▶ _PROVIDED PASSAGE_
Key Experimental Results¶
Comparison with Existing Evaluation Metrics (Correlation with Human Preferences)¶
| Metric | Correlation with Human Preference | Description |
|---|---|---|
| CLAP (Global Matching) | Medium | Unable to evaluate at a fine-grained level |
| FAD/IS (Distributional Metrics) | Low | Does not evaluate individual samples |
| EOS (Event Occurrence) | High | Fine-grained event verification |
| ESS (Event Sequence) | High | Sequence verification |
| AHQ (Acoustic Harmony) | High | Quality prediction |
Preference Tuning Performance¶
| Setting | AudioCaps (Simple) | T2A-EpicBench (Complex) |
|---|---|---|
| Make-an-Audio 2 (Baseline) | Baseline | Baseline |
| + T2A-Feedback Tuning | Significant Gain | Significant Gain |
Key Findings¶
- The correlation of the three AI scoring pipelines with human preferences is significantly better than CLAP, validating the necessity of fine-grained evaluation.
- Preference tuning is effective in both simple and complex scenarios—enhancing basic capabilities leads to an "emergent" improvement in advanced performance.
- T2A-EpicBench reveals severe deficiencies of current models in narrative audio, with most models failing almost completely on long-form descriptions.
- The three dimensions can be used independently or jointly for tuning, with each dimension providing complementary benefits.

▶ _RAW DATA_
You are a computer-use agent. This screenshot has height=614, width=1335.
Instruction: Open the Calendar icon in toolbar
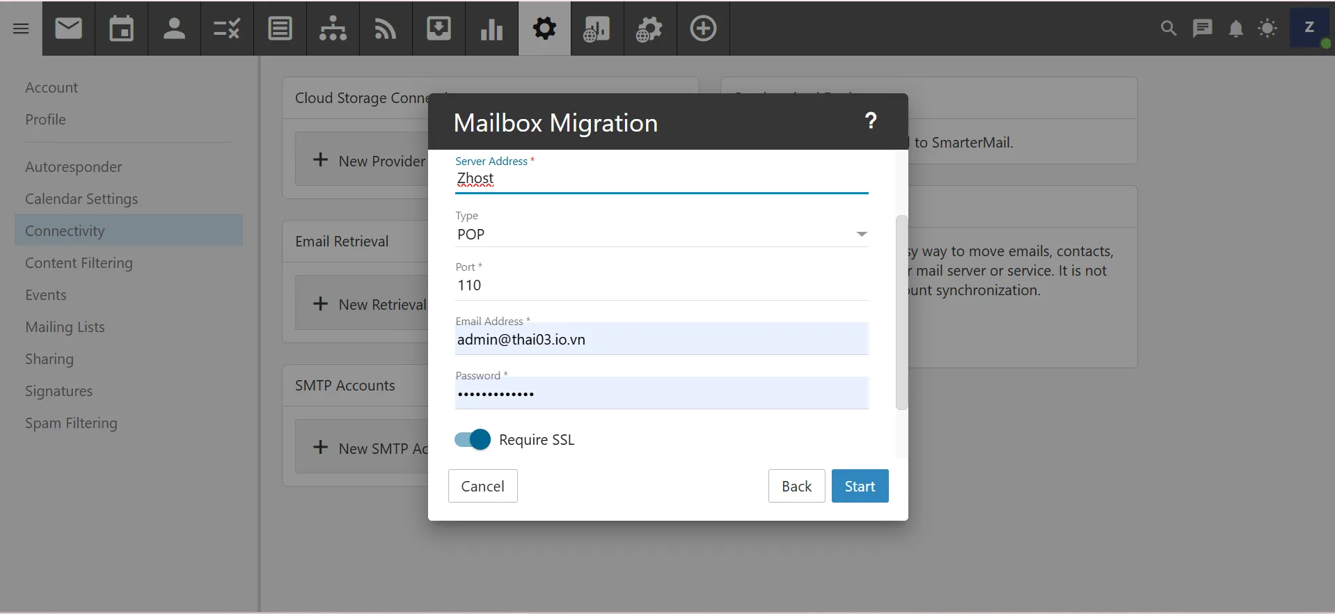tap(121, 29)
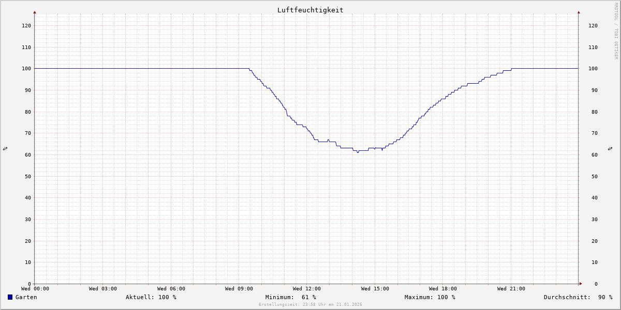
Task: Click the Minimum: 61 % statistic
Action: [x=290, y=297]
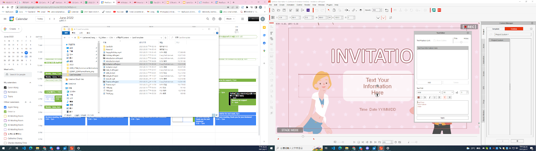
Task: Click the underline U formatting icon
Action: click(434, 97)
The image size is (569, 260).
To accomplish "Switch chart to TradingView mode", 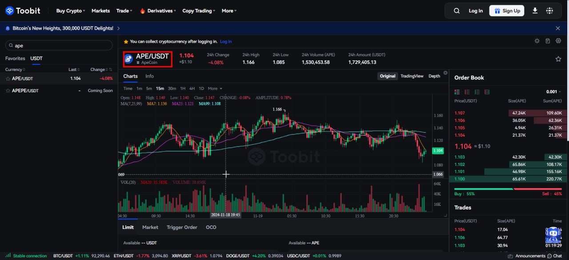I will click(x=412, y=76).
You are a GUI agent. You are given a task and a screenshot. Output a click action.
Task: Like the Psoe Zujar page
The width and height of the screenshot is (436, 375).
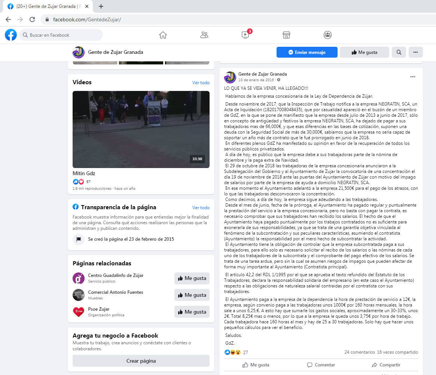192,312
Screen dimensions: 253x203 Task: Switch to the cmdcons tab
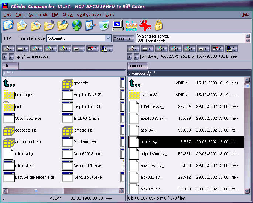137,66
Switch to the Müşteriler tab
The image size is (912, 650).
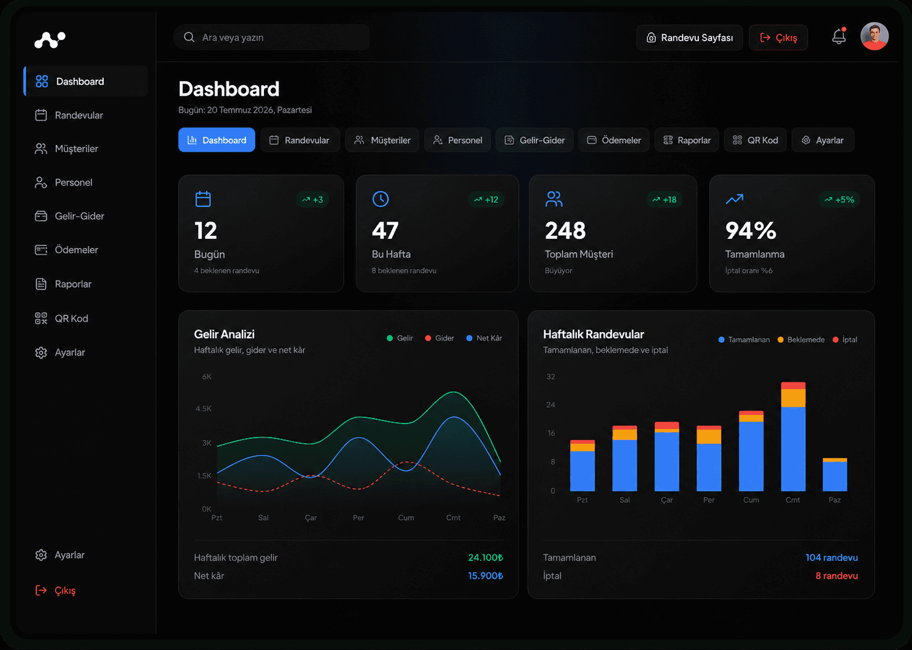point(382,140)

▶ _BRIEF 1_
In the passage on key experimental results, list every metric whose correlation with human preference is rated "High" in the comparison table.
▶ _BRIEF 2_
Rewrite the part of the passage on key experimental results that begins at the words "- T2A-EpicBench reveals" and stops after "providing complementary benefits.", putting "story-driven audio" in place of "narrative audio".
▶ _BRIEF 3_
Please write the next part of the passage on key experimental results, picking up after its final finding.

▶ _YOUR RESPONSE 1_
EOS (Event Occurrence), ESS (Event Sequence), AHQ (Acoustic Harmony)

▶ _YOUR RESPONSE 2_
- T2A-EpicBench reveals severe deficiencies of current models in story-driven audio, with most models failing almost completely on long-form descriptions.
- The three dimensions can be used independently or jointly for tuning, with each dimension providing complementary benefits.

▶ _YOUR RESPONSE 3_
Highlights & Insights¶
- The strategy of "enhancing basic capabilities \(\rightarrow\) emerging advanced performance" is compelling—it removes the need for specialized training on complex scenarios, as focusing on the three basic dimensions is sufficient.
- The three-dimensional fine-grained scoring is far more informative than CLAP's one-dimensional global scoring, establishing a new standard for TTA evaluation.
- T2A-Feedback (249K audios) is the first large-scale TTA preference dataset, filling a critical gap in the field.
- T2A-EpicBench pushes TTA evaluation into the "narrative/multi-event" era.
- The methodology of replacing human annotation with AI feedback is transferrable to other generative domains (e.g., fine-grained evaluation in text-to-video generation).
Limitations & Future Work¶
- The accuracy of the AI scoring pipelines themselves limits preference data quality, especially since AHQ training data is limited.
- Preference tuning is only validated on Make-an-Audio 2, leaving its effectiveness on other TTA models unconfirmed.
- The evaluation of T2A-EpicBench still heavily relies on automatic metrics, whereas human evaluation remains more reliable for long audios.
- The Event Sequence Score depends on the accuracy of the audio event detection model, meaning detection errors propagate to the final score.
Related Work & Insights¶
- vs Tango2: Tango2 uses CLAP for global preference ranking, whereas T2A-Feedback utilizes three-dimensional fine-grained scoring, which offers far richer information.
- vs FlashAudio: FlashAudio optimizes inference speed, while T2A-Feedback optimizes generation quality—constituting complementary directions.
- vs RLHF/DPO in LLM: Porting mature preference tuning methods from the LLM domain to TTA represents a successful cross-domain methodological transfer.
Rating¶
- Novelty: ⭐⭐⭐⭐ The three-dimensional AI scoring pipeline is novel and practical; the large-scale preference dataset is highly valuable.
- Experimental Thoroughness: ⭐⭐⭐⭐ Validated via score correlation, preference tuning, and a new benchmark, though it is only evaluated on a single base model.
- Writing Quality: ⭐⭐⭐⭐ The three-dimensional deconstruction is clear and the motivation is well-justified.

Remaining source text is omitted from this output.